Legal generalist services The Brief of Evidence volumes highlight legal needs, and confusion about legal information and processes for Mr Goolagong. It appears Mr Goolagong had a number of types of legal needs identified, and there was a lack of coordination to address these e.g. for family law, estate planning, natural resources on Aboriginal Country, early release. Generalist legal services have been considered in other contexts for Aboriginal and Torres Strait Islander people, to improve their access to legal support (Williams & Ragg, 2019). Consideration of generalist legal services for terminally ill prisoners and those applying for early release, and those approved for early release may ensure release becomes a reality.

Access for families to prisons As discussed in earlier sections of this report, there are many barriers for Aboriginal and Torres Strait Islander families to access prisons. However, strategies are required to reduce these barriers and improve access. Improving access is important to enable families to provide practical assistance, financial assistance, information, emotional support, cultural support and other resources including connection to local volunteers and Elders. Family support is well-acknowledged in international criminal justice literature as having an important role in resourcing prisons to meet their objectives (Alexander, Martin, & Williams, 2011; Williams, 2015; Conroy & Williams, 2017).

However, programs for family support, and their resourcing and evaluations are minimal in Australia and in relation to Aboriginal and Torres Strait Islander people.

Workforce development As discussed above, great concerns about cultural bias, discrimination, interpersonal racism and institutional racism have found in criminal justice and health practices. As Universities Australia (2017) well recognises, training about Aboriginal and Torres Strait Islander culrures and cultural safety has long been inadequate, with the ensuing effects of cultural incompetence and service delivery risks by mainstream staff, lack of Williams, M. Expert report – Mr Goolagong 86

safety for Aboriginal and Torres Strait Islander staff and difficulties recruiting and retaiing Aboriginal and Torres Strait Islander staff.

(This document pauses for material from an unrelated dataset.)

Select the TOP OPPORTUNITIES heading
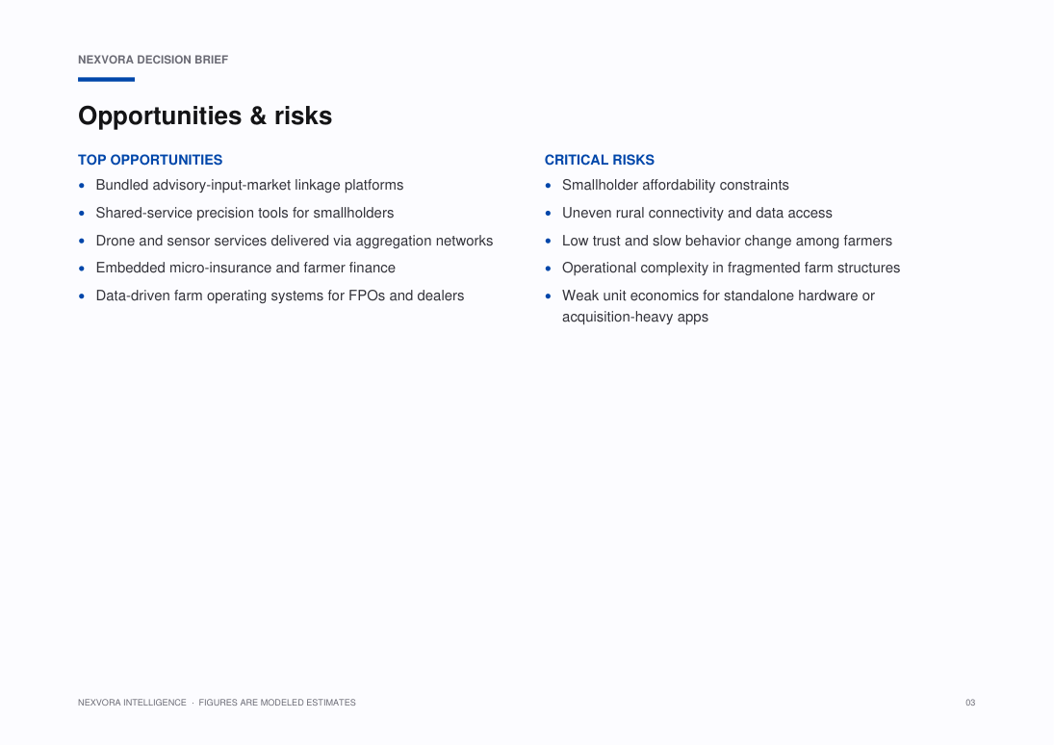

Workforce development is essential to understand bias, discrimination and racism, develop anti-racism strategies and develop human resource systems which evaluate and report on extent of Aboriginal and Torres Strait Islander cultural respect and responsivity staff are able to demonstrate. Repercussions must be clear, swift and effective including termination of employment of those unable to enact Aboriginal and Torres Strait Islander people’s rights.

  1. Do you have any suggested recommendations for improvements that could be made to better provide for the end of life and palliative care needs of an Aboriginal person in Mr Goolagong’s circumstances?

Earlier action Interpretations I have made of Brief of Evidence volumes is that relevant staff ran out of time to achieve early release arrangements for Mr Goolagong, and that palliative care was late, not holistic and not inclusive of Aboriginal cultural needs or rights.

An understanding was clear since 2016 that Mr Goolagong’s health was deteriorating, with multiple issues identified and a terminal diagnosis also being made.

A focus on quality care and holistic care could have included an application for early release, as well as engagement with family, Aboriginal and Torres Strait Islander cultural care providers.

With palliative care being thought of as holistic, engagement earlier may have triggered actions that were respectful of Aboriginal and Torres Strait Islander people’s worldviews, family, needs and rights.

Elders’ involvement, employment The Nelson Mandela Rules (UN, 2015) are clear that ‘If a prison contains a sufficient number of prisoners of the same religion, a qualified representative of that religion shall be appointed’ and on a full time basis (Rule 65). In some traditions religion is interpreted as a set of spiritual beliefs. Aboriginal and Torres Strait Islander people have clearly identified spiritual beliefs, and despite much diversity, some are core to all cultures including beliefs about Country, relationships and creation stories.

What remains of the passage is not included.